** Selected passage **
________________________
The FDIC expansion explained

Regarding the expansion of the FDIC powers to include guaranteeing the senior debt of banks and their holding reviewing the details, I think I figured it out.

Here's the text:

The Secretary of the Treasury, in consultation with the President and upon the recommendation of the Boards of the FDIC and the Federal Reserve, has invoked the systemic risk exception of the FDIC Improvement Act of 1991. [Edit: love the name]
This action will provide the FDIC with flexibility to provide a 100 percent guarantee for newly-issued senior unsecured debt and non-interest bearing transaction deposit accounts at FDIC insured institutions subject to the terms outlined below.

Scope of Eligible Entities

Eligible institutions would include: 1) FDIC-insured depository institutions, 2) U.S. bank holding companies, 3) U.S. financial holding companies, and 4) U.S. savings and loan holding companies that engage only in activities that are permissible for financial holding companies to conduct under section 4(k) of the Bank Holding Company Act ("Eligible Entities").

Not all companies are eligible, but "bank holding companies" are eligible.
________________________
** Dataset extract **
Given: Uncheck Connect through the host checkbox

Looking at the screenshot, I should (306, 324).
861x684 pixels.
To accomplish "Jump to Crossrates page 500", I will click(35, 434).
________________________
Reproduce the FDIC passage, beginning at the words "Regarding the expansion" and stopping after "figured it out.". You won't need the lines above.

Regarding the expansion of the FDIC powers to include guaranteeing the senior debt of banks and their holding reviewing the details, I think I figured it out.